◆ Document text
Introducing
Kirsty Vale, Trainee Advanced Clinical Practitioner – Urgent Community Response.
Stephanie Hubbard, Trainee Advanced Clinical Practitioner – Community Respiratory.
Kirsty and Steph are a year into their quality improvement initiative and wanted to share the work they have undertaken so far and their experiences to date.
Can you tell us about your QI initiative and how it came about?
We had had discussions within the advanced practice team and identified that staff satisfaction had appeared to have declined within the service. Our recent staff survey results highlighted this was an issue providing us with evidence to support our discussions. We had already been talking about a QI initiative that focused on staff, rather than our patients, which we have done in the past, this seemed to be the perfect opportunity to do this and an issue that could benefit other areas within the Trust too.
We launched our initiative during QI Week last year (Sept 2023), this started with a service wide questionnaire, asking what appreciation meant to them and how they would like to receive appreciation and would they like to be involved in the initiative. We were overwhelmed with the response, and it provided us with a great insight into what it meant to our colleagues and how they would like to receive it. Staff from the service line came forward as wanting to support the work we were doing; a working party was formed working alongside our service’s culture team. Regular meetings were set up where we looked at the key themes that arose from the questionnaire which provided us with different work steams, enabling us to work closely with our colleagues. In doing this, suggestions were made in how to potentially improve staff satisfaction.

◆ Record extracts
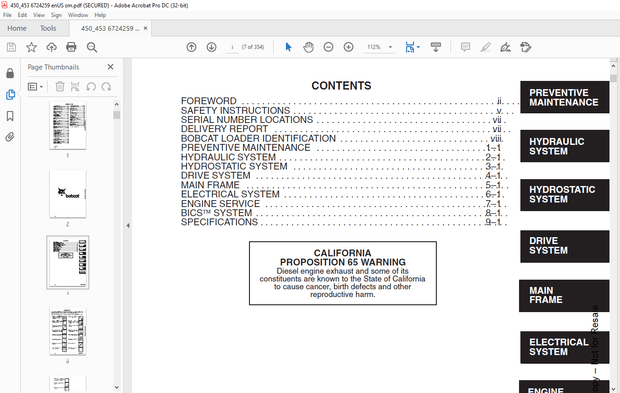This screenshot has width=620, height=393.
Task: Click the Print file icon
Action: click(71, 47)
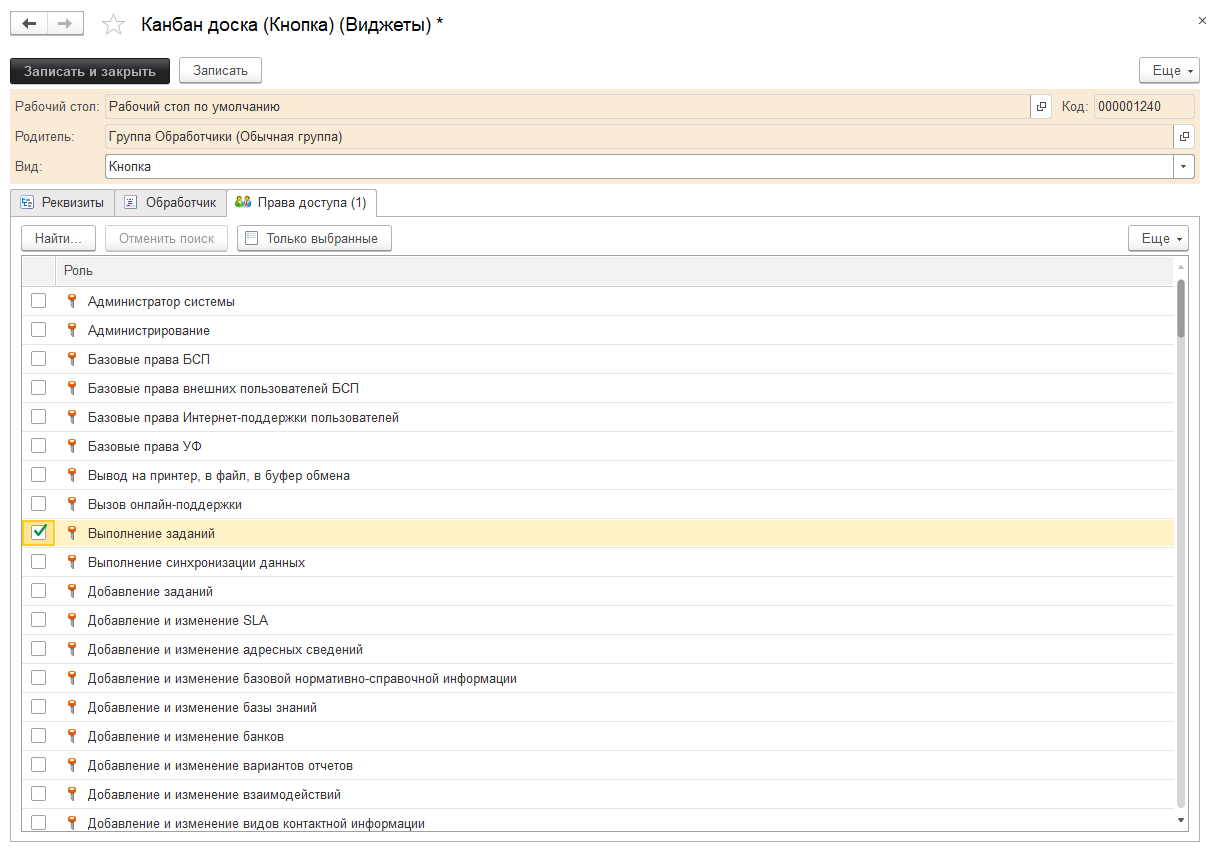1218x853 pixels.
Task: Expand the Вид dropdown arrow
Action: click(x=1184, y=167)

==

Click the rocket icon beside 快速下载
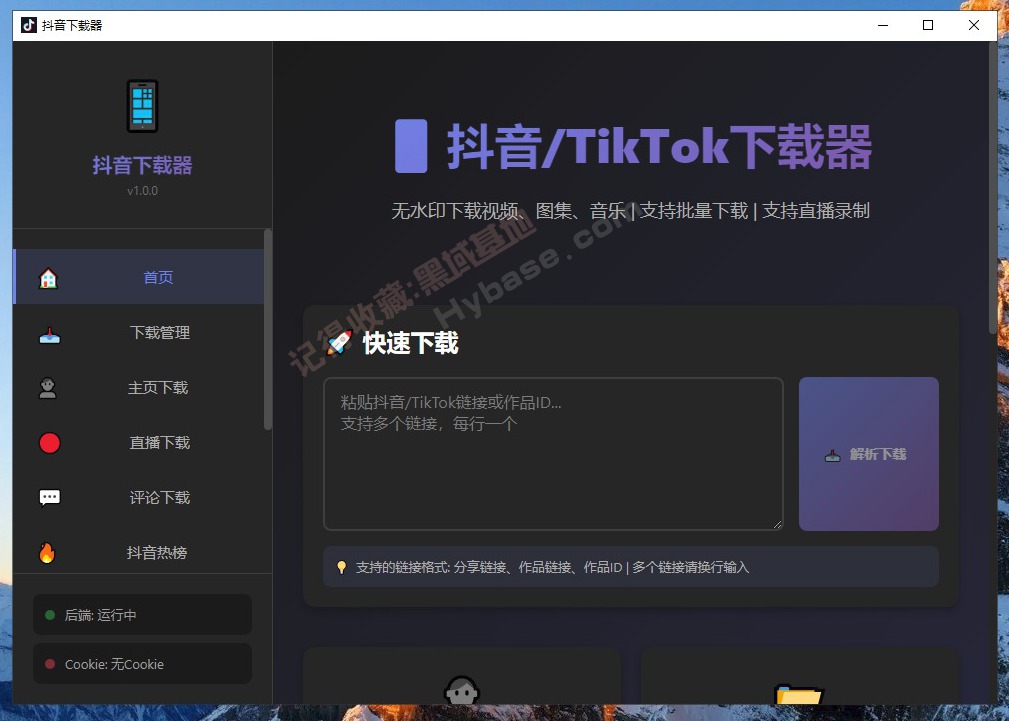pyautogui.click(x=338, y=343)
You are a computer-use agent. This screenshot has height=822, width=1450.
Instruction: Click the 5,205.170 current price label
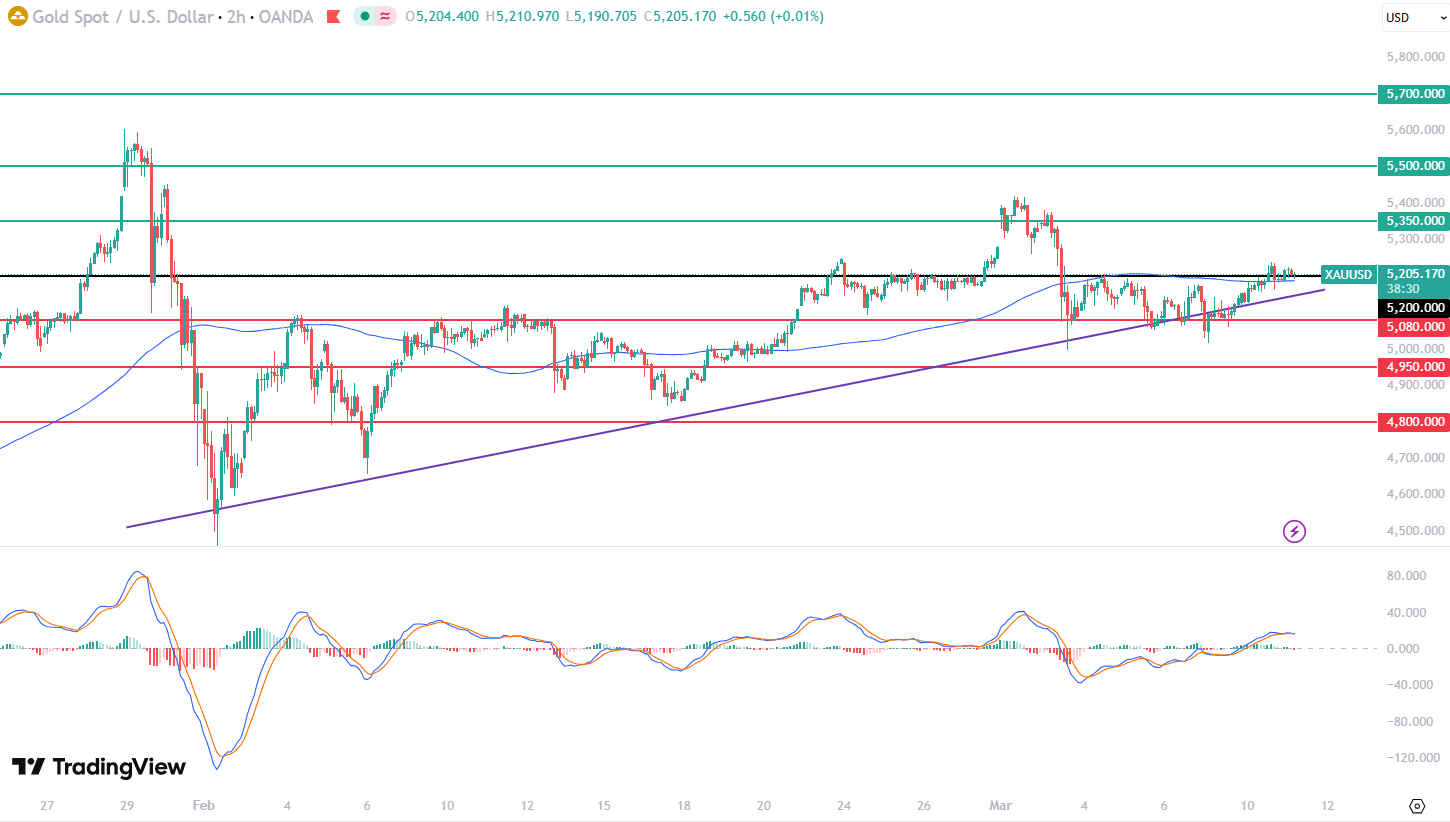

==

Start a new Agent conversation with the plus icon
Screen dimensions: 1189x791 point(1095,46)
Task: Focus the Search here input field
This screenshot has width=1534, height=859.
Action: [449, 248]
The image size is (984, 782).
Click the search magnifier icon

◆ Prompt
Reproduce the stretch of the quality improvement interview from "Introducing" through "it came about?", word for word. The material comes from a separate source and has no connection to the text.

◆ Response area
Introducing
Kirsty Vale, Trainee Advanced Clinical Practitioner – Urgent Community Response.
Stephanie Hubbard, Trainee Advanced Clinical Practitioner – Community Respiratory.
Kirsty and Steph are a year into their quality improvement initiative and wanted to share the work they have undertaken so far and their experiences to date.
Can you tell us about your QI initiative and how it came about?